I work in real estate. Leasing websites are shitty and the information companies are expensive and also kinda shitty. Where possible we scrape the websites for building availability but a lot of time that data is buried in PDFs. For a lot of business domains, being able to scrape data in a structured way from PDFs would be killer if you could do it! I guarantee the industries chollida1 mentioned want the hell out of this too. We enter the PDFs manually. :(
Updates go in monthly cycles, timeliness isn't a huge issue. Lag times of ~3-5 business days are just fine especially for the things that need to be manually entered.
This is exactly the sort of scraping that Pricenomics is doing . They charge $2k/site/month. Hopefully y'all are making that much.
3. Bespoke, one shot versions of #2.
One shot data imports, typically to initially populate a database. I've done a ton of these and I hate them. An example is a farmer's market project I worked on. We got our hands on a shitty national database of farmers markets, I ended up writing a custom parser that worked in ~85% of cases and we manually cleaned up the rest. The thing that sucks about one shot scrape jobs from bad sources is that it almost always means manual cleanup. It's just not worth it to write code that works 100% when it will only be used once.
Make any part of structuring scraped data easier and you guys are awesome!
Import.io is one example, and I think there's another more recent YC-backed one. However, I tried using import.io a little while back but without much joy.
Having private access to Scrape.it, I can say that it focuses strictly on making a great tool and the ability to scrape websites without costing a fortune. I know the founders and they are extremely dedicated to making a tool that can pretty much handle anything you throw at it like AJAX, Single page apps, crawling selected links and all sub links after the page. They've just begun adding login and form support so should be able to play with those as well very soon. It only supports csv output at the moment but hopefully they can make available like API output.

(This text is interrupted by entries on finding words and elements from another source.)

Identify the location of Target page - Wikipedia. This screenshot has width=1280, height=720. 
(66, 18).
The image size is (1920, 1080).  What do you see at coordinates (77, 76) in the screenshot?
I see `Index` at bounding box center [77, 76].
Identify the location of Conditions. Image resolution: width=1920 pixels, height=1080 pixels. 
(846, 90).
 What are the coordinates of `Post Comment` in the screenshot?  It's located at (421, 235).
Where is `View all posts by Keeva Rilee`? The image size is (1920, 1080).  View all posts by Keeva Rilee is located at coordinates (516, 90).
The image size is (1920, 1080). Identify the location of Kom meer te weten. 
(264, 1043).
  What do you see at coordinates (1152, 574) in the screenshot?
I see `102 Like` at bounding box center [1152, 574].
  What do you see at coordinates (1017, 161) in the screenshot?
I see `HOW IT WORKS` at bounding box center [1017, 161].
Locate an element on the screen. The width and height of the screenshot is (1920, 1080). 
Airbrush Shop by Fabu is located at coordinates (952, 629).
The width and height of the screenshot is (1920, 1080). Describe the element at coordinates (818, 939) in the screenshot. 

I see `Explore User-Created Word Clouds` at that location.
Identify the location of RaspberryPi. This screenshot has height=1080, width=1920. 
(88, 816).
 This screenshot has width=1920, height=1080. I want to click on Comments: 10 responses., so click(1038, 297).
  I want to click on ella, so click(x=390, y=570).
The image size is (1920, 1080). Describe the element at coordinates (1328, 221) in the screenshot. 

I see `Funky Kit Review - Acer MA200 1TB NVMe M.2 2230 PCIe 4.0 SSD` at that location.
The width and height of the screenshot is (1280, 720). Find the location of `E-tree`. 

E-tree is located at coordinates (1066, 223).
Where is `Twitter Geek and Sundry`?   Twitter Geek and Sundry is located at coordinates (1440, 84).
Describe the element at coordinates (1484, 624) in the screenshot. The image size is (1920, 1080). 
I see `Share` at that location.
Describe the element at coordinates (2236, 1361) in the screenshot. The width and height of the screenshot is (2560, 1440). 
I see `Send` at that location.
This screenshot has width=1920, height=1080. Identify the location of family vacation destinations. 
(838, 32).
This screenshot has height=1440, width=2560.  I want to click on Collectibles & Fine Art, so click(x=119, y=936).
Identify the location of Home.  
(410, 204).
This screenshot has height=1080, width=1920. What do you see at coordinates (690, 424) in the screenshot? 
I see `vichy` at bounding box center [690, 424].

Ask HN: Anybody got a visual scraping service they like?
Why wouldn't it work for PDF's?
If you're able to get the file itself, you should be able to OCR it...
Is there anything obvious that I am missing in regards to PDFs?
Again depending on the application, the mixed quality of OCR isn't always a deal breaker, but it's not always as simple as it might appear.
You may want to give that a try if you haven't looked at it before.
Can you mention some of those domains? I'm interested. I had worked on one such project earlier, for a financial startup.
I saw a service recently that emails app store reviews/ratings for a fee. Not sure if they are scraping or getting the reviews some other way. The same idea can be extended to lots of things like Amazon reviews etc. Not sure of the legal stuff though.